Tissue-Specific Transcriptome and Metabolome Analysis Reveals the Response Mechanism of Brassica napus to Waterlogging Stress

During the growth period of rapeseed, if there is continuous rainfall, it will easily lead to waterlogging stress, which will seriously affect the growth of rapeseed. Currently, the mechanisms of rapeseed resistance to waterlogging stress are largely unknown. In this study, the rapeseed (Brassica napus) inbred lines G230 and G218 were identified as waterlogging-tolerant rapeseed and waterlogging-sensitive rapeseed, respectively, through a potted waterlogging stress simulation and field waterlogging stress experiments.

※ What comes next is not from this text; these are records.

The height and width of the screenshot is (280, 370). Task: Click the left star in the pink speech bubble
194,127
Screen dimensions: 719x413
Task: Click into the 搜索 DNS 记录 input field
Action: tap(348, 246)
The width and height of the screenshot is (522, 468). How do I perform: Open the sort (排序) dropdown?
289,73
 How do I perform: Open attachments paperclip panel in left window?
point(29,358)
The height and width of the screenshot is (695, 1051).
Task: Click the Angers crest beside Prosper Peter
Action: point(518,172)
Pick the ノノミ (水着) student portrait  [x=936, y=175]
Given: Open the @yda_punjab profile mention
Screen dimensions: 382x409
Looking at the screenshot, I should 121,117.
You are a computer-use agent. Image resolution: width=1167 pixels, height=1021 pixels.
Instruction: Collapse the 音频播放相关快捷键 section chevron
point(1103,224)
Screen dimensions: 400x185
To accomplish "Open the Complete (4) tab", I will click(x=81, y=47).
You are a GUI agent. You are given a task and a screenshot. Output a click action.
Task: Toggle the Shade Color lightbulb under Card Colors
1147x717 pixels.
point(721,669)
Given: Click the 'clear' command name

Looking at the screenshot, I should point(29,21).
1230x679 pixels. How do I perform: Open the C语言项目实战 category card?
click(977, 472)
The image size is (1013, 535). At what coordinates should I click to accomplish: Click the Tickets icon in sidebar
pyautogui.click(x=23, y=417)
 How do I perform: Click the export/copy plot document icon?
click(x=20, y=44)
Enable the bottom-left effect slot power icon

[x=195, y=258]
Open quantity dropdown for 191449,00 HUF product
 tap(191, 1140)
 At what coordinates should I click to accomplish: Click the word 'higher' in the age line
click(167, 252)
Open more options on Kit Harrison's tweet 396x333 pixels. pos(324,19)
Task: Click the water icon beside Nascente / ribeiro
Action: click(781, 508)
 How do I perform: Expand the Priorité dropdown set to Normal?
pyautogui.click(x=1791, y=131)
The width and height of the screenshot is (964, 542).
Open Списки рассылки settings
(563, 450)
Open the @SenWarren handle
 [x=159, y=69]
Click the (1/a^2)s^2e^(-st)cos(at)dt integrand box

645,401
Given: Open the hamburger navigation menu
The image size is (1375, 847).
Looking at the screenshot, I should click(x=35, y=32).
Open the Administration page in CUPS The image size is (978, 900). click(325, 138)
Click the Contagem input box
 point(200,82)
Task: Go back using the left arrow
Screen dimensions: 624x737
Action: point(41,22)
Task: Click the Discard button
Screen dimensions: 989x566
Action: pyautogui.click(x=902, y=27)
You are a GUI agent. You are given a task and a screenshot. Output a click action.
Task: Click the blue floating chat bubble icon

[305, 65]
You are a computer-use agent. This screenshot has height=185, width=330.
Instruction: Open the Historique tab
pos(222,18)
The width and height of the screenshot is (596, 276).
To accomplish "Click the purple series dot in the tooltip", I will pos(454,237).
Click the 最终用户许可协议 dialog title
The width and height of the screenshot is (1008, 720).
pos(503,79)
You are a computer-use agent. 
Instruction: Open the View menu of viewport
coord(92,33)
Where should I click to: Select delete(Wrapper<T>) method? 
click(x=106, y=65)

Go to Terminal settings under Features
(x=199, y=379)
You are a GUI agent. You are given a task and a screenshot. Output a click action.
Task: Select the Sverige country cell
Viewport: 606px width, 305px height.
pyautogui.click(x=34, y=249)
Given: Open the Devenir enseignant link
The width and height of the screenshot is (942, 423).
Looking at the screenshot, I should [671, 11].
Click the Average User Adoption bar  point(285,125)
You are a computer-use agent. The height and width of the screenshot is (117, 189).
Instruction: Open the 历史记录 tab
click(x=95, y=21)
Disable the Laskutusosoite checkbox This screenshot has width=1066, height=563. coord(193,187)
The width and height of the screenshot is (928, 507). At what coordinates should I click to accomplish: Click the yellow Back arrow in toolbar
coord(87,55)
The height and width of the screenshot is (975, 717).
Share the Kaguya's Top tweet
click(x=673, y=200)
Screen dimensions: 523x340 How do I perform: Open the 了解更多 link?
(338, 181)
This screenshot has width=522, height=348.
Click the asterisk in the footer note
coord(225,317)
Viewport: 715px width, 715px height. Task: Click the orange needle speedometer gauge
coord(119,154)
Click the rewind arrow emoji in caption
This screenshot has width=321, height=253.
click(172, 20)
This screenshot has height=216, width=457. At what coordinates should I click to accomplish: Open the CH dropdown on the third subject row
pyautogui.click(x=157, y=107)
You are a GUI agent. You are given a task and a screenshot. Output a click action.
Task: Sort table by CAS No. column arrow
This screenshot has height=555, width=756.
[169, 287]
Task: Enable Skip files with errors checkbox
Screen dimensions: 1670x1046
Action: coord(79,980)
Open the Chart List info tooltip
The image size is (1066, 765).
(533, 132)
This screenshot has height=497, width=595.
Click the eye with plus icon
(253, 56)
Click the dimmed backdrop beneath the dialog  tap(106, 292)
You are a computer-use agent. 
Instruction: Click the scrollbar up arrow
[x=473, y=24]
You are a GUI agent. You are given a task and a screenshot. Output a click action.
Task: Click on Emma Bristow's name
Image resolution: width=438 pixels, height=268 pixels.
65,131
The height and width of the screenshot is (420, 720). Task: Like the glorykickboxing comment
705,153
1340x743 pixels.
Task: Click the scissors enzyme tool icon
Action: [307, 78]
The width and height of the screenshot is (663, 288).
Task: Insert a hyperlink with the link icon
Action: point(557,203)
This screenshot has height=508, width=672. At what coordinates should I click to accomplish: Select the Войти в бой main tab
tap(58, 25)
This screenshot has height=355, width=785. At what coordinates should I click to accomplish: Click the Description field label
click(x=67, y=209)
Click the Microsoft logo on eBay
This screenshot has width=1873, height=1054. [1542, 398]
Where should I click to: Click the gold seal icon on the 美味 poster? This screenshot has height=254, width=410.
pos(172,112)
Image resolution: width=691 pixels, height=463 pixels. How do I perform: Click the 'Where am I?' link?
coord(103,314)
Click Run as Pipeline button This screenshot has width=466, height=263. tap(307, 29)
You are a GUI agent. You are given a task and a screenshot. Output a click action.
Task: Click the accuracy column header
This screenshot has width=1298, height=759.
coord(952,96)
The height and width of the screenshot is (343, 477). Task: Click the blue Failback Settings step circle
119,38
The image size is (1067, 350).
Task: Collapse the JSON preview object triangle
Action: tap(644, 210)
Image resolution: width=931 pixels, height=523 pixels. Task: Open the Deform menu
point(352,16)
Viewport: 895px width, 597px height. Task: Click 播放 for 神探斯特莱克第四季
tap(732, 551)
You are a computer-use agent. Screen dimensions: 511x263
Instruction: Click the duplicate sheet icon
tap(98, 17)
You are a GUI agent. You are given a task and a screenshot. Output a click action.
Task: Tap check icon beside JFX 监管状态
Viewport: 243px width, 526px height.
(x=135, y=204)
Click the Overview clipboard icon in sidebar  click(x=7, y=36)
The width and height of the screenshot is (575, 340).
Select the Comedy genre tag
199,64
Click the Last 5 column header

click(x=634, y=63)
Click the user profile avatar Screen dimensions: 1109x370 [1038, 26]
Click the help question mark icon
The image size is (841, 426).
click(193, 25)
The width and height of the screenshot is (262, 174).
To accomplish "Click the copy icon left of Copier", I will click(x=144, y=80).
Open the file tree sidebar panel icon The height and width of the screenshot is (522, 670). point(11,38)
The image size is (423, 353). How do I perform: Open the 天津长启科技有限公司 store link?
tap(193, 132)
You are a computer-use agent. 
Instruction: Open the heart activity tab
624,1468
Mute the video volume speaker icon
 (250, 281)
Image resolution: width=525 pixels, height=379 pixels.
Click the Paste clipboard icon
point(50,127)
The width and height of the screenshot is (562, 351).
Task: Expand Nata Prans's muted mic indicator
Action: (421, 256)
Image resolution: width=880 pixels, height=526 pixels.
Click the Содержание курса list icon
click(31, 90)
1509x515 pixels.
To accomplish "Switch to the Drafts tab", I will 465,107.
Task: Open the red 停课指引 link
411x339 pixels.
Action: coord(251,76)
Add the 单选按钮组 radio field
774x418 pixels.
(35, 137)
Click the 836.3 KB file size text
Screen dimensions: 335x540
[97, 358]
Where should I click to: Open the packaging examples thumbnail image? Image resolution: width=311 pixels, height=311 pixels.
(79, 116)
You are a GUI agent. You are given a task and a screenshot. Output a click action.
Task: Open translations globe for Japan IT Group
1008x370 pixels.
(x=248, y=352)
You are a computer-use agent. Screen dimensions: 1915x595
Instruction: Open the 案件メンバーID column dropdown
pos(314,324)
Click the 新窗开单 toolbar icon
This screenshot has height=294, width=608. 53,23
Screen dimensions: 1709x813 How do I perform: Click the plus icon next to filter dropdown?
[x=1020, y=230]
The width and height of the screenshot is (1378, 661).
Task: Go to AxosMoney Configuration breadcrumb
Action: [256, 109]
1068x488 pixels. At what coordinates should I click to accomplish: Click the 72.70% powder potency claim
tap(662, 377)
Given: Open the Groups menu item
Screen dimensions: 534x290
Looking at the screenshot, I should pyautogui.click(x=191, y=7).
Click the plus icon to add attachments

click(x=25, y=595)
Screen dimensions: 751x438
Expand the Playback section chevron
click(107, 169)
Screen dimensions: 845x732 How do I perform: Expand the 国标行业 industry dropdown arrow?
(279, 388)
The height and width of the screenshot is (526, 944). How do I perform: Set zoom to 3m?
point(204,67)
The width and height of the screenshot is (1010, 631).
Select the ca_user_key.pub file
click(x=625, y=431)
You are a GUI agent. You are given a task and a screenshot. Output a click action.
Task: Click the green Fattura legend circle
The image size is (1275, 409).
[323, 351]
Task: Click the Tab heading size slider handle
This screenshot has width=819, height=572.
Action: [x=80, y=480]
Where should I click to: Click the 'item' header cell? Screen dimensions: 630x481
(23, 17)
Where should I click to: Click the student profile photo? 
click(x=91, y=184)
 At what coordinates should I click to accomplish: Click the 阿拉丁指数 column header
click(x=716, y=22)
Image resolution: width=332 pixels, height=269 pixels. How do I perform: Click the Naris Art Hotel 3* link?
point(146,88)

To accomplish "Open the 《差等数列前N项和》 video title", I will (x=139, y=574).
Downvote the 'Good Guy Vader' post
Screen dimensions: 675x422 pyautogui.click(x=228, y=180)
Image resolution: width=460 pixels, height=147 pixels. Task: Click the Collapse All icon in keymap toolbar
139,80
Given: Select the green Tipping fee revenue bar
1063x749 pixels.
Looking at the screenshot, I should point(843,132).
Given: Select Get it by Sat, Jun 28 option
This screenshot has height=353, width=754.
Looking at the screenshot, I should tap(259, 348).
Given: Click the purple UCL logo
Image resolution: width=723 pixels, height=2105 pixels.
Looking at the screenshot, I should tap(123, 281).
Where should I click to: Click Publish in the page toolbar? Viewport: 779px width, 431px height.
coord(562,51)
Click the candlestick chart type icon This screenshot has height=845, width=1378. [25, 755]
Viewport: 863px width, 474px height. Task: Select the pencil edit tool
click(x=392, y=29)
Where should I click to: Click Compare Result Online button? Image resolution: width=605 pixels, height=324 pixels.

After six days of waterlogging stress at the seedling stage, the degree of leaf aging and root damage of the waterlogging-tolerant rapeseed G230 were lower than those of the waterlogging-sensitive rapeseed G218. A physiological analysis showed that waterlogging stress significantly increased the contents of malondialdehyde, soluble sugar, and hydrogen peroxide in rape leaves and roots. The transcriptomic and metabolomic analysis showed that the differential genes and the differential metabolites of waterlogging-tolerant rapeseed G230 were mainly enriched in the metabolic pathways, biosynthesis of secondary metabolites, flavonoid biosynthesis, and vitamin B6 metabolism. Compared to G218, the expression levels of some genes associated with flavonoid biosynthesis and vitamin B metabolism were higher in G230, such as CHI, DRF, LDOX, PDX1.1, and PDX2. Furthermore, some metabolites involved in flavonoid biosynthesis and vitamin B6 metabolism, such as naringenin and epiafzelechin, were significantly up-regulated in leaves of G230, while pyridoxine phosphate was only significantly down-regulated in roots and leaves of G218. Furthermore, foliar spraying of vitamin B6 can effectively improve the tolerance to waterlogging of G218 in the short term. These results indicate that flavonoid biosynthesis and vitamin B6 metabolism pathways play a key role in the waterlogging tolerance and hypoxia stress resistance of Brassica napus and provide new insights for improving the waterlogging tolerance and cultivating waterlogging-tolerant rapeseed varieties.